China’s economists optimistic despite threats of a global recession

Despite the International Monetary Fund’s warning that global growth is to further weaken in 2023, economists in China are confident the country’s economy can make a strong recovery in the year ahead.

Economic activity has shown signs of picking up in China as the country attempts to transition from its Covid-19 restrictions, despite tighter financial conditions and ongoing geopolitical tensions.

Data from late December showed that 6,316 domestic flights took off on Boxing Day, almost double the number the month before, while cinema box office takings rose to 106.17 million yuan ($15.39 million), up from 14.47 million yuan a month earlier, according to market tracker Wind Info.

Economists say the rebound will be underpinned by three key factors — an increase in domestic consumption due to reduced Covid-19 disruptions; improving confidence in the property and private sectors; and the macro-economic policies being rolled out by the government.

Kristina Hooper, chief global market strategist at Invesco, said Covid-19 containment measures could “help propel China to be a key growth engine in 2023”.

December’s Central Economic Work Conference “prioritized increasing domestic demand by boosting consumption to promote economic growth amid pressure from demand contraction, supply shocks and weakening expectations”, according the China Daily website.

It said the meeting “stressed the need for better coordination of epidemic prevention and control measures with economic and social development, and called for efforts to optimize response to the epidemic”.

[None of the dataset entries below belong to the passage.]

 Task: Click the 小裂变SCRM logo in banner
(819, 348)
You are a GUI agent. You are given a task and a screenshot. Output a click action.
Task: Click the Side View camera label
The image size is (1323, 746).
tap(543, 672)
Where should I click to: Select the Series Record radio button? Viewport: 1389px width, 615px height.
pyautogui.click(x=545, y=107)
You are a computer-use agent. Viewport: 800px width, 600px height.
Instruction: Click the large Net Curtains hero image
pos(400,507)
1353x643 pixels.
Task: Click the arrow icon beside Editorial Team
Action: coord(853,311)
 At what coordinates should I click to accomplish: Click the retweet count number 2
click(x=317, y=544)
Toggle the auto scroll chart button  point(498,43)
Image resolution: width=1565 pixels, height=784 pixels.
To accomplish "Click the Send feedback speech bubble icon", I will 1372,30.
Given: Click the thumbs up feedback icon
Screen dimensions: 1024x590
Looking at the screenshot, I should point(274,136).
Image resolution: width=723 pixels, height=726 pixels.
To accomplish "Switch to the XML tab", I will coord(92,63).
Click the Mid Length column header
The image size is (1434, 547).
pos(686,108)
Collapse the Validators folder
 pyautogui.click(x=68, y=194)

Consume spending to bounce back

Officials at the conference said consumer spending is set to bounce back, as reduced disruption from Covid-19 is expected to release pent-up demand, which will be seen after the first quarter and be a key driver for economic recovery this year.

Yin Yanlin, deputy director of the office of the Central Committee for Financial and Economic Affairs, said: “The worst moment is over. With the implementation of optimized Covid-19 containment measures, [China will see] a smoother flow of people and logistics, and accelerated recovery in business and social activities.”

The World Bank said in its latest China Economic Update that consumer confidence is expected to improve as pent-up demand is released after the first quarter.

Hu Yifan, regional chief investment officer and head of macroeconomics for Asia-Pacific at UBS Global Wealth Management, said the firm was forecasting that China’s year-on-year retail sales growth will increase from about 1% in 2022 to at least 5% this year as economic activity returns to normal from Covid-19 and creates more purchasing from physical outlets rather than online.

This rebound in consumer spending could contribute to more than half of China’s economic growth this year, which could rise to about 5% year-on-year, up from about 3% last year, Hu said.

“Investment growth is expected to remain robust this year thanks to infrastructure construction supported by high-speed railway projects, manufacturing investment driven by high-tech sectors, and a narrower slide in real estate development investment,” Hu said.

She said this recovery in domestic demand will likely help offset downward economic pressure from slowing exports as global demand weakens.

Data from the National Bureau of Statistics (NBS) show that China’s exports rose by 11.9% year-on-year to 21.83 trillion yuan from January to November, but growth for the month of November alone fell to 0.9% as global growth slowed.

The NBS said the situation underscored the significance of increasing policy support from the government to ensure a rebound in domestic demand, especially as some consumers  still face hurdles such as rising unemployment.

The NBS said China’s surveyed urban jobless rate stood at 5.7% in November, up by 0.2 percentage points from October. The rate among those in the 16 to 24 age group was 17.1%.